| Em Cubatão
foi "assignada" a libertação dos escravos
Carta
dos libertos da Estação do Paty, município de Vassouras,
R.J., de 19 de abril de 1889 a Ruy Barbosa. Documento manuscrito, existente
na Casa de Ruy Barbosa, Rio de Janeiro, cuja cópia xerox foi doada
por Mons. Manoel Pestana, ao Arquivo Histórico de Cubatão.
Ruy Barbosa
(1840-1923), parlamentar, jurisconsulto e escritor e jornalista esteve,
como é sabido, solidário com o movimento abolicionista. Na
carreira política que se prolongou, do final do Império até
sua morte, na 1ª República, brilhou graças à
cultura invulgar e viva inteligência. Antes mesmo de entrar para
a política, já se tornara conhecido por causa da atividade
jornalística.
Dentro da campanha
abolicionista, redigiu a Lei Saraiva de 29 de janeiro de 1880, sendo membro
da Câmara dos Deputados do Império, onde ficou até
1884. Escreveu, também, o parecer concedendo alforria aos escravos
sexagenários, em 1884. Em 1888 deixou o Partido Liberal e aderiu
à idéia republicana.
No ano seguinte,
recebeu uma carta dos libertos da Estação do Paty, pedindo-lhe
"o auxílio da inspirada pena" para que o fundo de emancipação
dos escravos revertesse em favor da educação de seus filhos.
É interessante
o modo de pensar dos ex-escravos.

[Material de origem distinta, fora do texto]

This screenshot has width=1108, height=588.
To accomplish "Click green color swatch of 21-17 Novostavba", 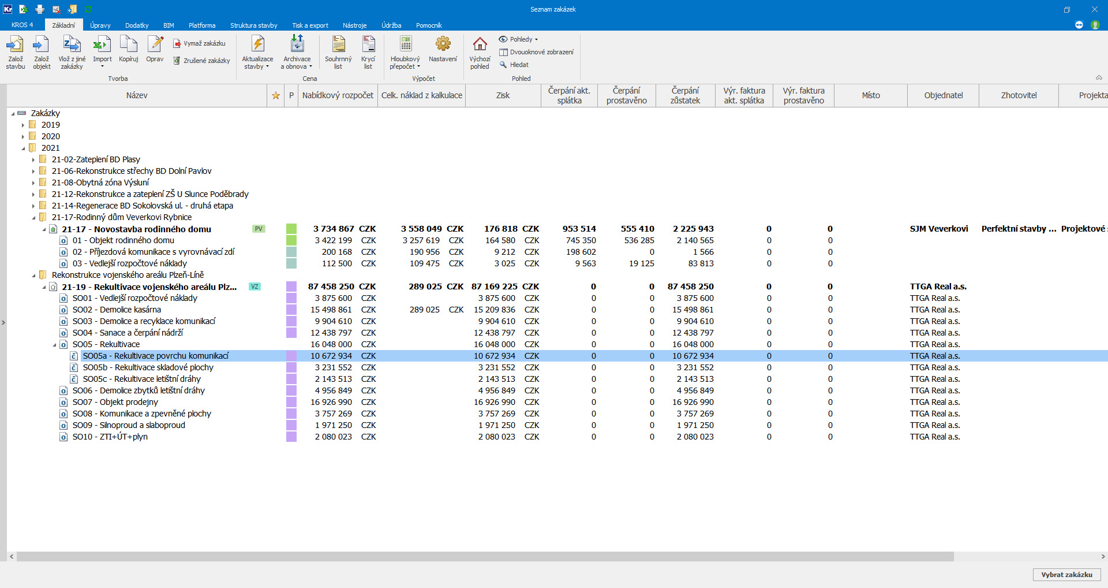I will tap(291, 229).
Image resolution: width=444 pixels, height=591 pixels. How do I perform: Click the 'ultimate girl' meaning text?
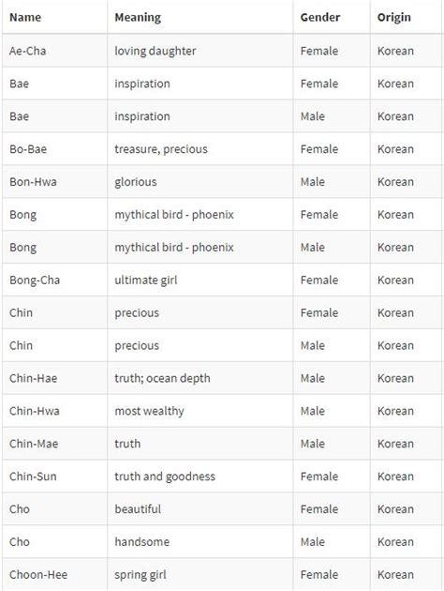[145, 280]
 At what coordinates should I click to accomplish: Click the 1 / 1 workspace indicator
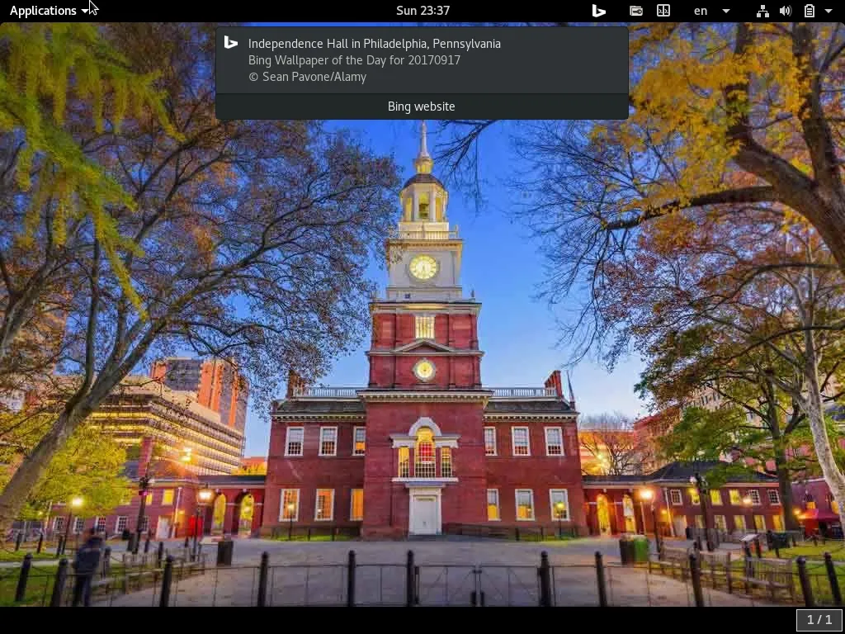coord(819,620)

Nada gratos ao Império, atribuem
a Lei de 13 de Maio à força do povo. Querem os partidários
da República, "que é liberdade, igualdade e fraternidade",
o que mostra a penetração das idéias revolucionárias
francesas, no meio dos antigos escravos.
É curioso
afirmarem que a libertação partira do povo que forçara
sua decretação pela Coroa e pelo Parlamento "e que em Cubatão
foi assinada a nossa liberdade".
Supomos que
deva ser uma referência ao sentimento de liberdade que devia empolgar
os escravos fugidos, ao chegarem a Cubatão, então porta da
terra da liberdade: Santos. Essa referência pode ser também
uma tentativa, talvez inconsciente, de apontar a ação dos
escravos para conseguir sua liberdade.
|
| Ao grande
cidadão Ruy Barbosa.
Comissionados
pelos nossos companheiros, libertos de várias fazendas próximas
a estação do Paty, município de Vassouras para obtermos
do governo Imperial educação e instrução para
os nosos filhos, dirigimo-nos à Va. Excia. pedindo o auxílio
da invejável ilustração e do grande talento de Va.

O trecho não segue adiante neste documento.